### [Task requirements]
Could you please repeat the entries below word for word, with the images left out?
___
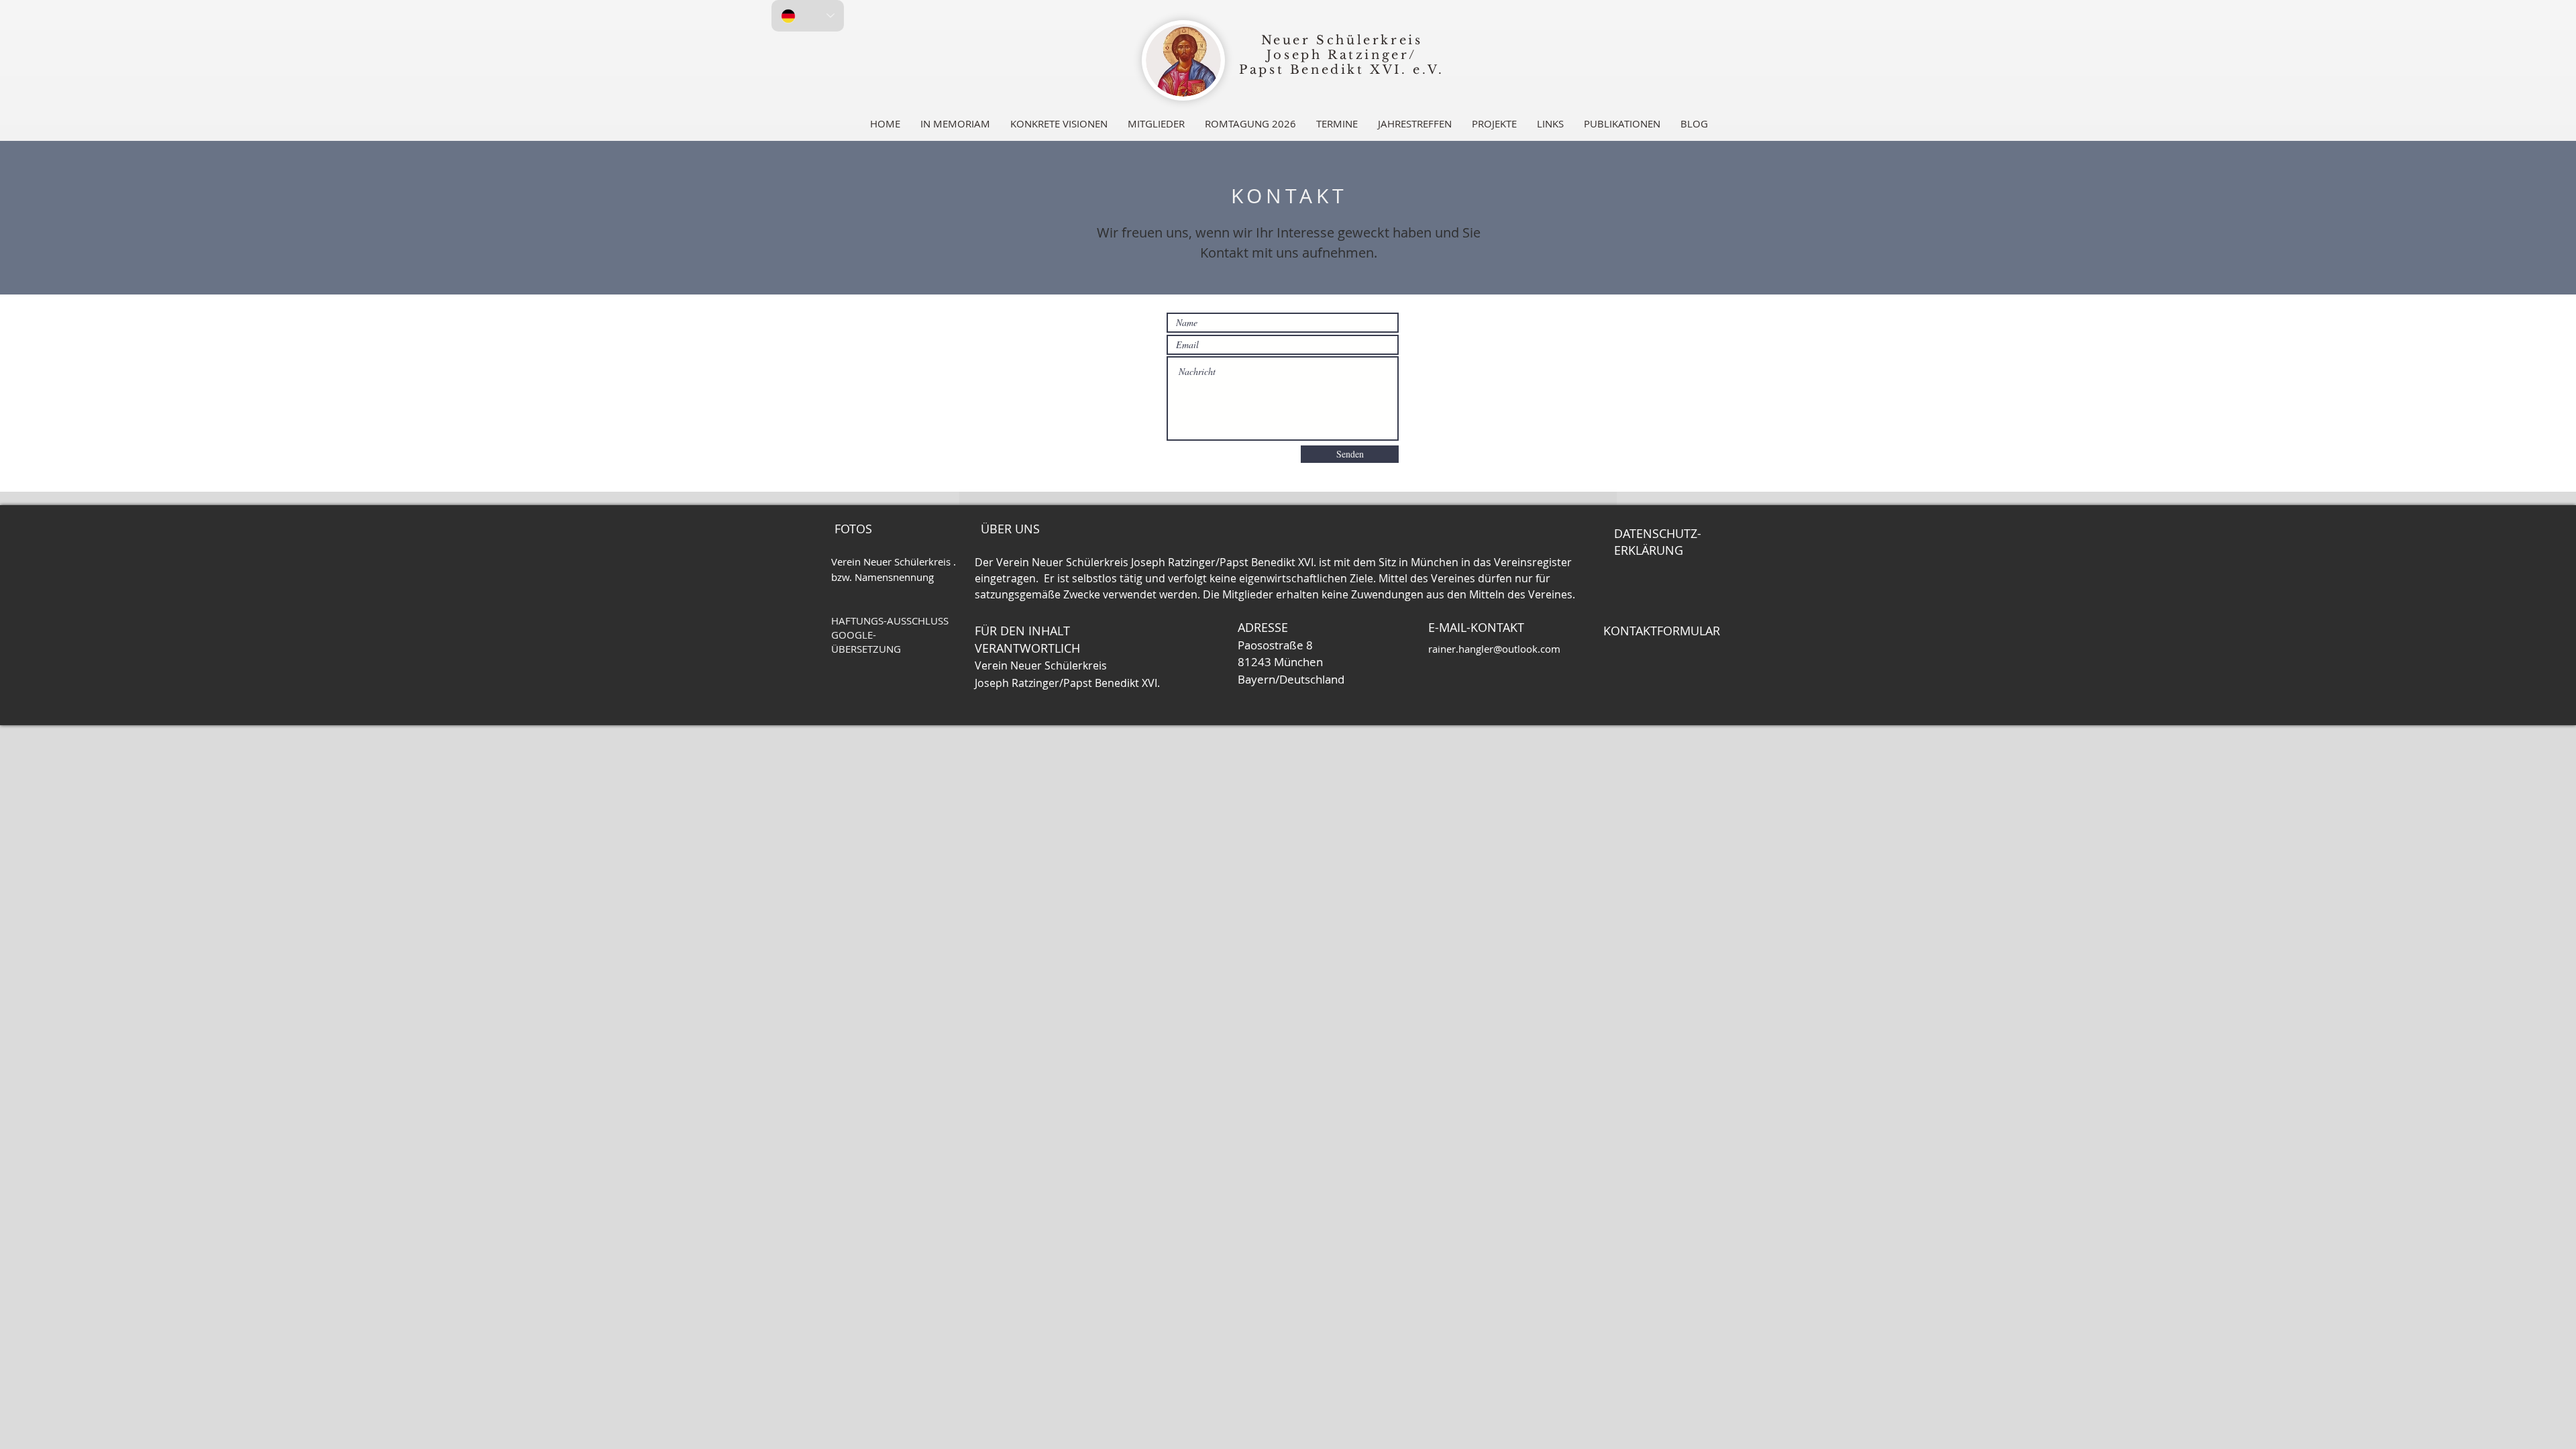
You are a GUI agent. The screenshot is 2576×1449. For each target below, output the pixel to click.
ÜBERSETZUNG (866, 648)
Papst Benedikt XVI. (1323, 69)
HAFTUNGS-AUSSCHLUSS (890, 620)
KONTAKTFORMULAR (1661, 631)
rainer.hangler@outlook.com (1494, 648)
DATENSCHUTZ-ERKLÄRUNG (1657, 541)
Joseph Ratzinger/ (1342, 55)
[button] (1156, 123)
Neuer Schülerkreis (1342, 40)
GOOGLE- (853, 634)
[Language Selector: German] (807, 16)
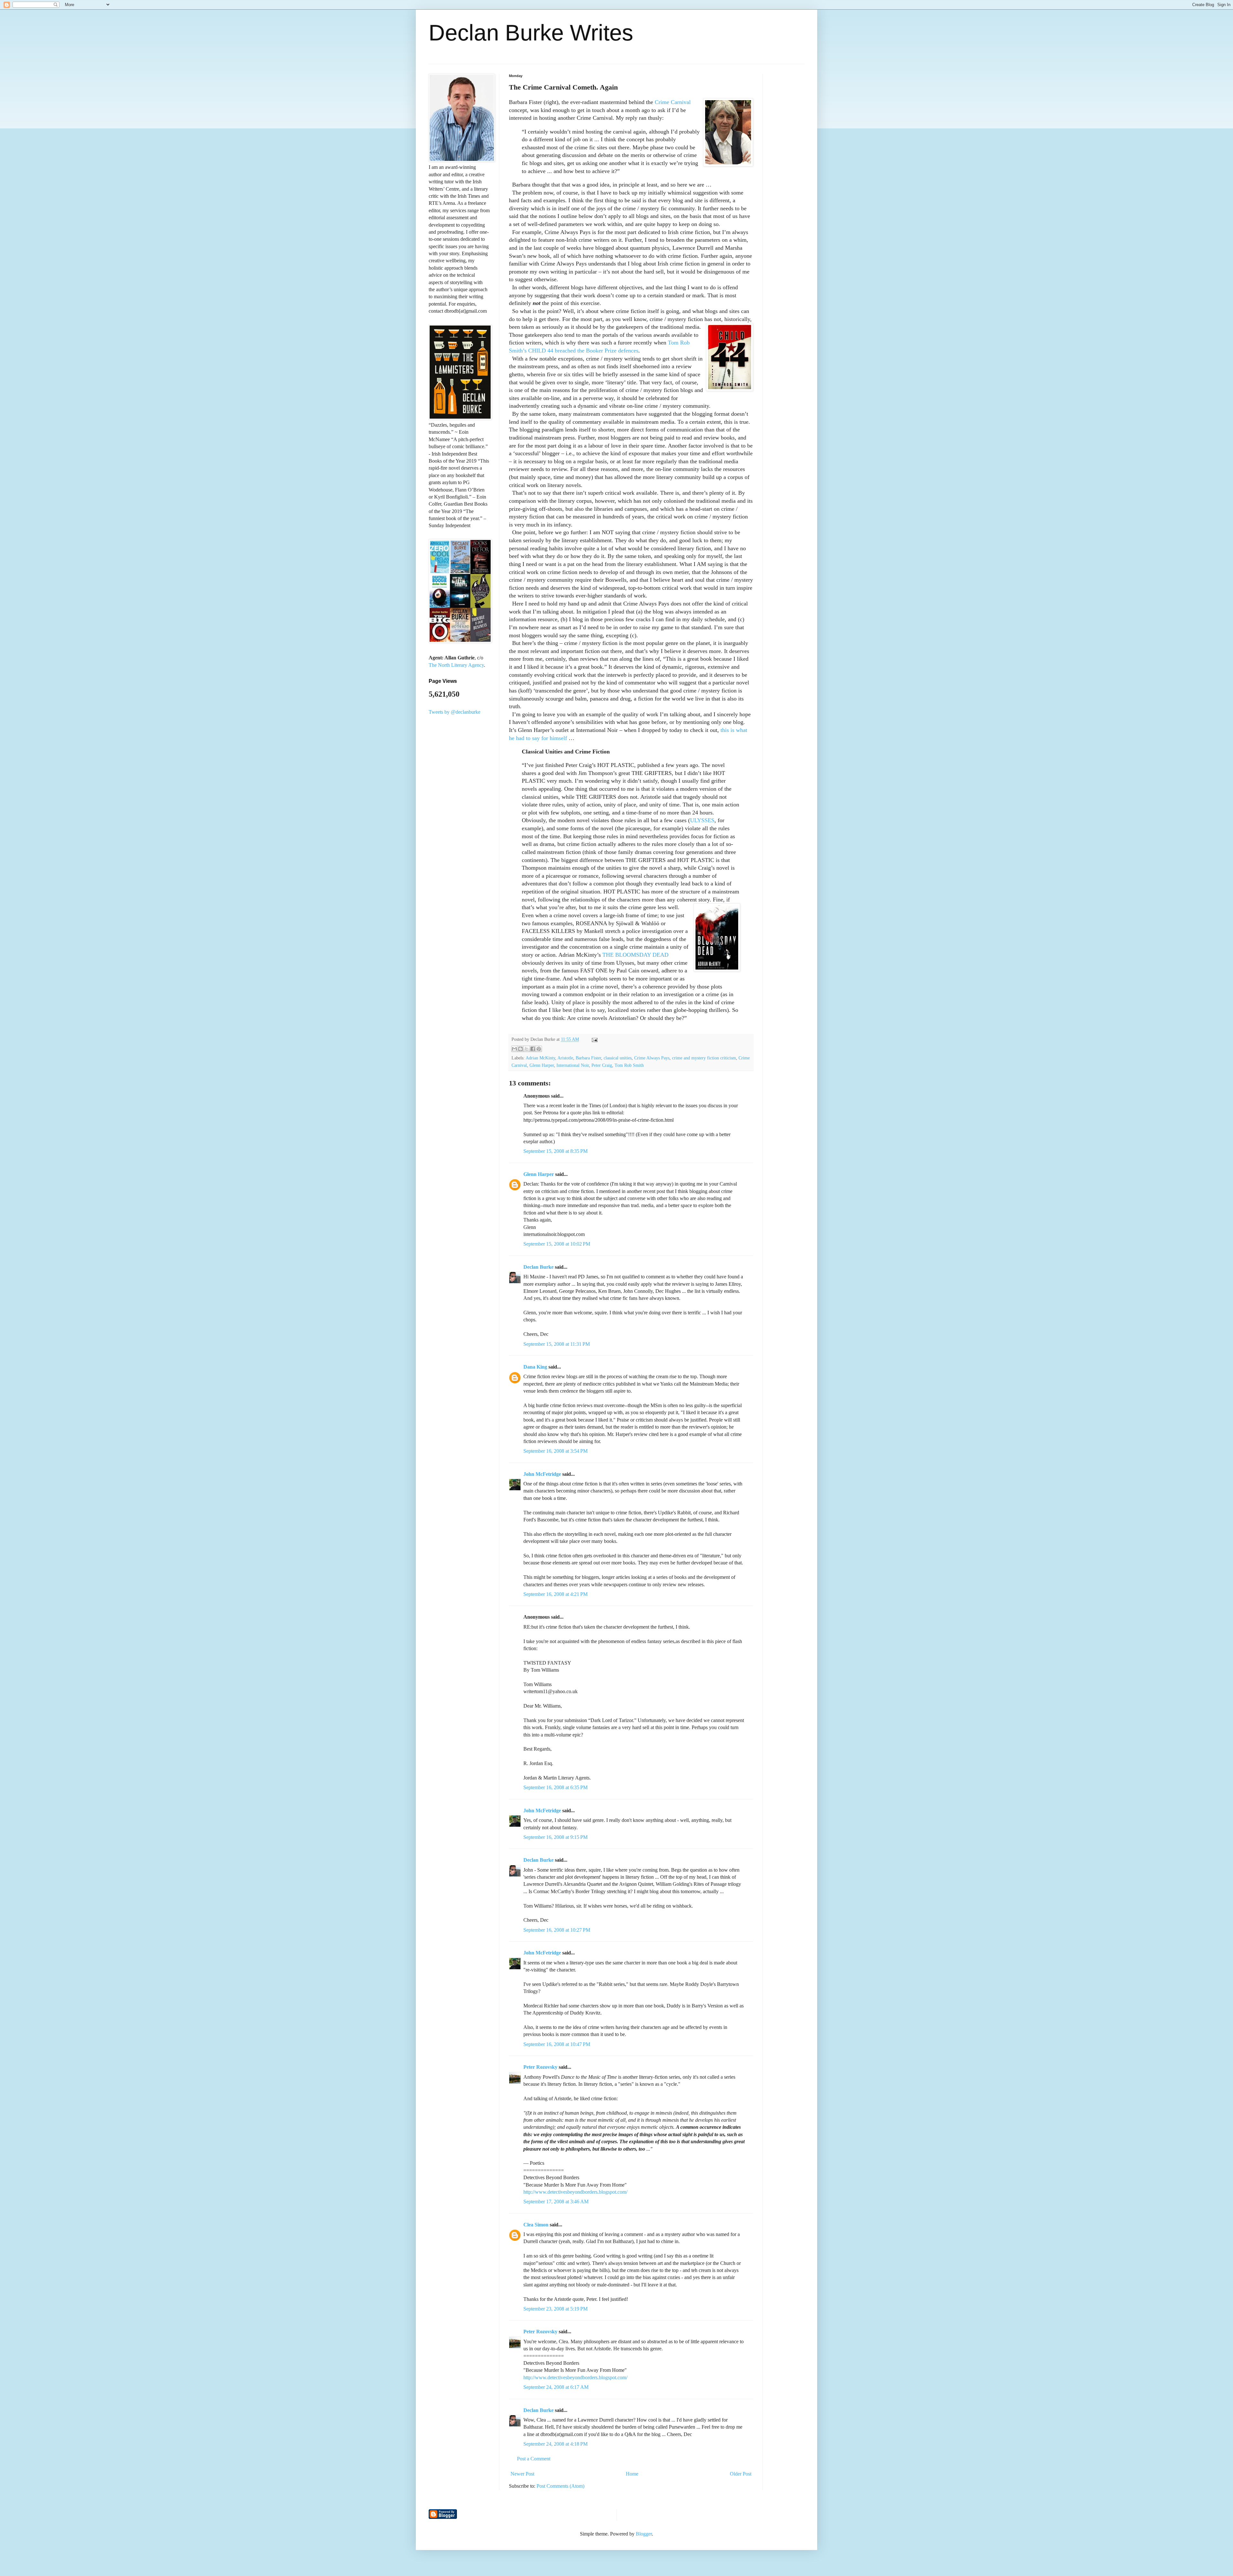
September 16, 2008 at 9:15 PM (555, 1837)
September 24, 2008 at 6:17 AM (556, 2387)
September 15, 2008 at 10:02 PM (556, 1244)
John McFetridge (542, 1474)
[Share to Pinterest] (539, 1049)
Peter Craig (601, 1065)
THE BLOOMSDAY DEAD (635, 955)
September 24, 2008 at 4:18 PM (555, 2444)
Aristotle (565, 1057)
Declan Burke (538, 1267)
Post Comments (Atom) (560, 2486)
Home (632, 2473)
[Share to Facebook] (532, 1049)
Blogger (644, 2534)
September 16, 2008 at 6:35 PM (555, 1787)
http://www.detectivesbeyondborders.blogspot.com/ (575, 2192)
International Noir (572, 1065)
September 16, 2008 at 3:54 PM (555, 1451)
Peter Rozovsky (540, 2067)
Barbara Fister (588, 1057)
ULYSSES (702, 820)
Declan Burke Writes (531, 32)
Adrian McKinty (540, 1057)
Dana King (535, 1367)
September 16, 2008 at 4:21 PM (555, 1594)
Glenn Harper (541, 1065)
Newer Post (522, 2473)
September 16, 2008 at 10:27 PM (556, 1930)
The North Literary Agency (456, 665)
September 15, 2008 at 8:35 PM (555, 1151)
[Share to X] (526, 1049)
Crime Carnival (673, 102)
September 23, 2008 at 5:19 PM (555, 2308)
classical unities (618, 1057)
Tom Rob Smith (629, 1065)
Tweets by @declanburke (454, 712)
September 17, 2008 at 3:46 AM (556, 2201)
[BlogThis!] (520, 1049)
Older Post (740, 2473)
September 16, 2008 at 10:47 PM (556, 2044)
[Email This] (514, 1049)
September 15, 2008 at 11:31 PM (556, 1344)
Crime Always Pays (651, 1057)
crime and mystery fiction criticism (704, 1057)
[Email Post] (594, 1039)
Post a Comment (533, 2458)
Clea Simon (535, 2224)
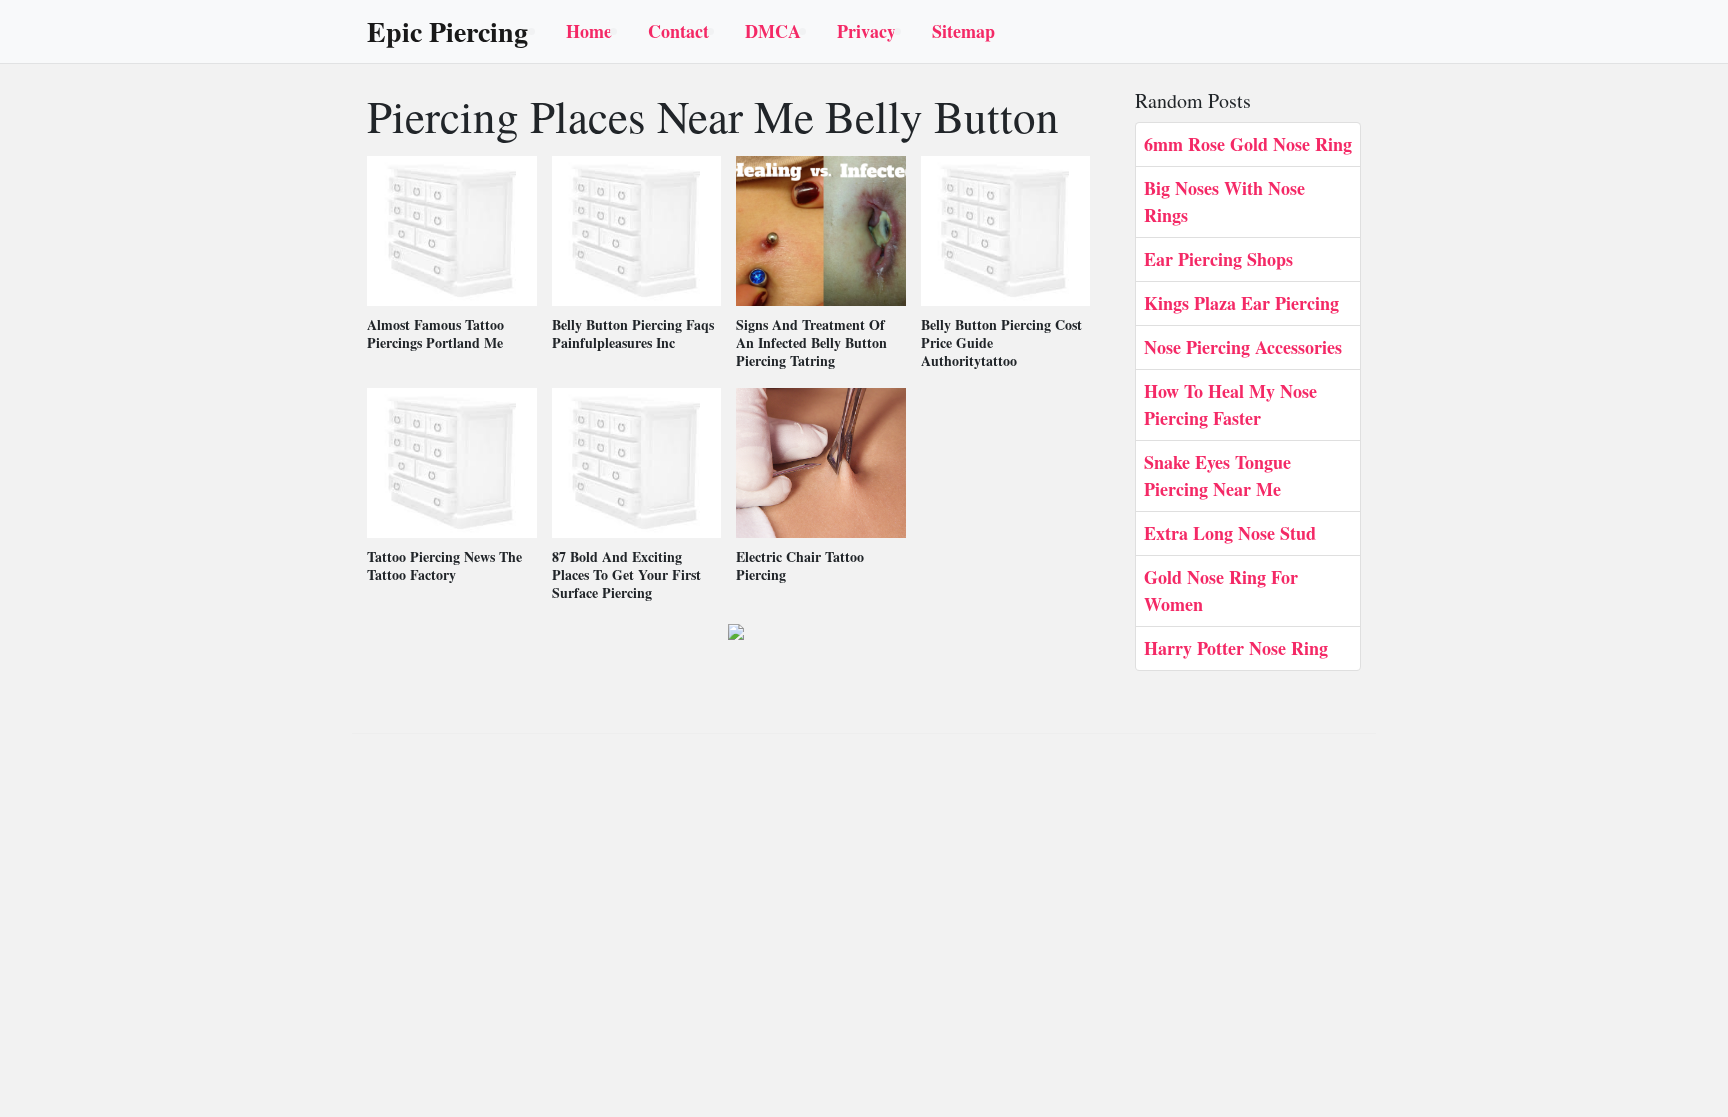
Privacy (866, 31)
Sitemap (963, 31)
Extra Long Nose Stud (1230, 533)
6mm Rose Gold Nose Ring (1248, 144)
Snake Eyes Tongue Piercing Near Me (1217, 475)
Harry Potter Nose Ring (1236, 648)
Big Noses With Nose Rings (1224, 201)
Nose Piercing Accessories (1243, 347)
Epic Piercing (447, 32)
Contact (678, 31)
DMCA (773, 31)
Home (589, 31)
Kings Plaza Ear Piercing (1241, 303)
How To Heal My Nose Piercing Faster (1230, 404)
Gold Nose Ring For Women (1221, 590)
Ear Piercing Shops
___
### [Task output]
You are a GUI agent. The screenshot is 2576×1449. For each target below, output the pixel to click.
ÜBERSETZUNG (866, 648)
Papst Benedikt XVI. (1323, 69)
HAFTUNGS-AUSSCHLUSS (890, 620)
KONTAKTFORMULAR (1661, 631)
rainer.hangler@outlook.com (1494, 648)
DATENSCHUTZ-ERKLÄRUNG (1657, 541)
Joseph Ratzinger/ (1342, 55)
[button] (1156, 123)
Neuer Schülerkreis (1342, 40)
GOOGLE- (853, 634)
[Language Selector: German] (807, 16)
September 16, 2008 at 9:15 PM (555, 1837)
September 24, 2008 at 6:17 AM (556, 2387)
September 15, 2008 at 10:02 PM (556, 1244)
John McFetridge (542, 1474)
[Share to Pinterest] (539, 1049)
Peter Craig (601, 1065)
THE BLOOMSDAY DEAD (635, 955)
September 24, 2008 at 4:18 PM (555, 2444)
Aristotle (565, 1057)
Declan Burke (538, 1267)
Post Comments (Atom) (560, 2486)
Home (632, 2473)
[Share to Facebook] (532, 1049)
Blogger (644, 2534)
September 16, 2008 at 6:35 PM (555, 1787)
http://www.detectivesbeyondborders.blogspot.com/ (575, 2192)
International Noir (572, 1065)
September 16, 2008 at 3:54 PM (555, 1451)
Peter Rozovsky (540, 2067)
Barbara Fister (588, 1057)
ULYSSES (702, 820)
Declan Burke Writes (531, 32)
Adrian McKinty (540, 1057)
Dana King (535, 1367)
September 16, 2008 at 4:21 PM (555, 1594)
Glenn Harper (541, 1065)
Newer Post (522, 2473)
September 16, 2008 at 10:27 PM (556, 1930)
The North Literary Agency (456, 665)
September 15, 2008 at 8:35 PM (555, 1151)
[Share to X] (526, 1049)
Crime Carnival (673, 102)
September 23, 2008 at 5:19 PM (555, 2308)
classical unities (618, 1057)
Tom Rob Smith (629, 1065)
Tweets by @declanburke (454, 712)
September 17, 2008 at 3:46 AM (556, 2201)
[BlogThis!] (520, 1049)
Older Post (740, 2473)
September 16, 2008 at 10:47 PM (556, 2044)
[Email This] (514, 1049)
September 15, 2008 at 11:31 PM (556, 1344)
Crime Always Pays (651, 1057)
crime and mystery fiction criticism (704, 1057)
[Email Post] (594, 1039)
Post a Comment (533, 2458)
Clea Simon (535, 2224)
Privacy (866, 31)
Sitemap (963, 31)
Extra Long Nose Stud (1230, 533)
6mm Rose Gold Nose Ring (1248, 144)
Snake Eyes Tongue Piercing Near Me (1217, 475)
Harry Potter Nose Ring (1236, 648)
Big Noses With Nose Rings (1224, 201)
Nose Piercing Accessories (1243, 347)
Epic Piercing (447, 32)
Contact (678, 31)
DMCA (773, 31)
Home (589, 31)
Kings Plaza Ear Piercing (1241, 303)
How To Heal My Nose Piercing Faster (1230, 404)
Gold Nose Ring For Women (1221, 590)
Ear Piercing Shops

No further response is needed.